**Written task 1**
Return the records exactly as they appear, everything from the line containing "Close the rule editing dialog" down to the end of the records, both ends included. Leave the pictures out of your answer.

-- begin Text to read --

Possibly this question can help you: How do I force LWP to use Crypt::SSLeay for HTTPS requests?
I'm trying to script some interaction between a Linux box and an ESXi host, using the VMware Perl library (which appears to call a SOAP service on the ESXi host).
I am getting an error for which I can't find a solution: Undefined subroutine &LWP::Protocol::https::Socket::can_read called at /usr/local/share/perl5/LWP/Protocol/http.pm line 22
I am currently running Net-HTTP-6.03. I did try with Net-HTTP-6.05 but it makes the web-based calls very slow (and subsequent ones also eventually fail, instead with about 1.2MB of XML as the error message) -- which various forums suggest is only resolvable by reverting to 6.03 (via cpan install GAAS/Net-HTTP-6.03.tar.gz).

-- end Text to read --
-- begin Materials provided --

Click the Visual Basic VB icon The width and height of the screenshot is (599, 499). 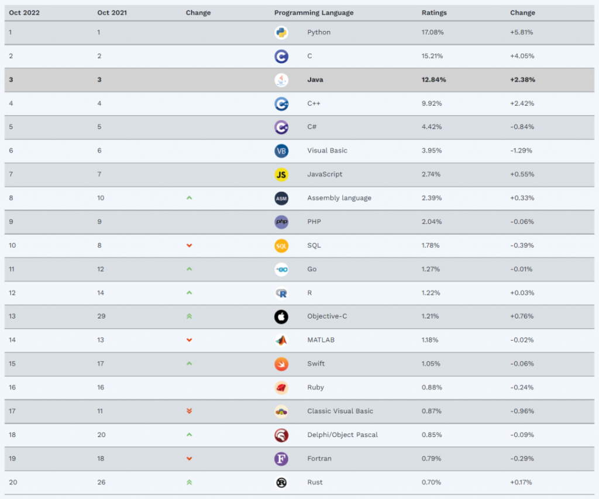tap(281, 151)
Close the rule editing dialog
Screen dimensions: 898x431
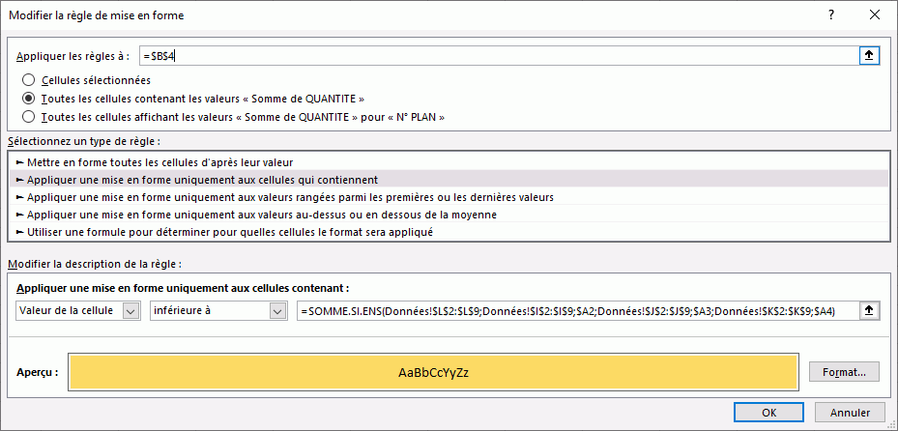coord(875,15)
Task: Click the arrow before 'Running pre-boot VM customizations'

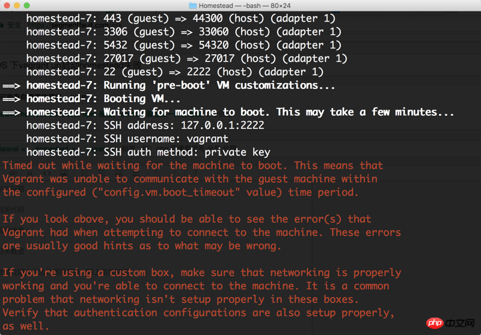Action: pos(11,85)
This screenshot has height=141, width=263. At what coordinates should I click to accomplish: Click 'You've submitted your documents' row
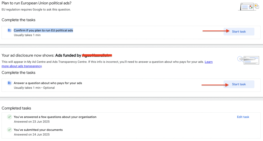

-- end Materials provided --

**Written task 2**
Answer these questions about the text on the ESXi scripting error:
(a) Which library is being used to script the interaction with the ESXi host?
(b) Which version of Net-HTTP is currently running?
(c) Which file and line number does the error message name?

**Finished answer 1**
Close the rule editing dialog
Screen dimensions: 898x431
coord(875,15)
Task: Click the arrow before 'Running pre-boot VM customizations'

Action: pos(11,85)
This screenshot has height=141, width=263. At what coordinates should I click to accomplish: Click 'You've submitted your documents' row

**Finished answer 2**
(a) The VMware Perl library.
(b) Net-HTTP-6.03.
(c) /usr/local/share/perl5/LWP/Protocol/http.pm, line 22.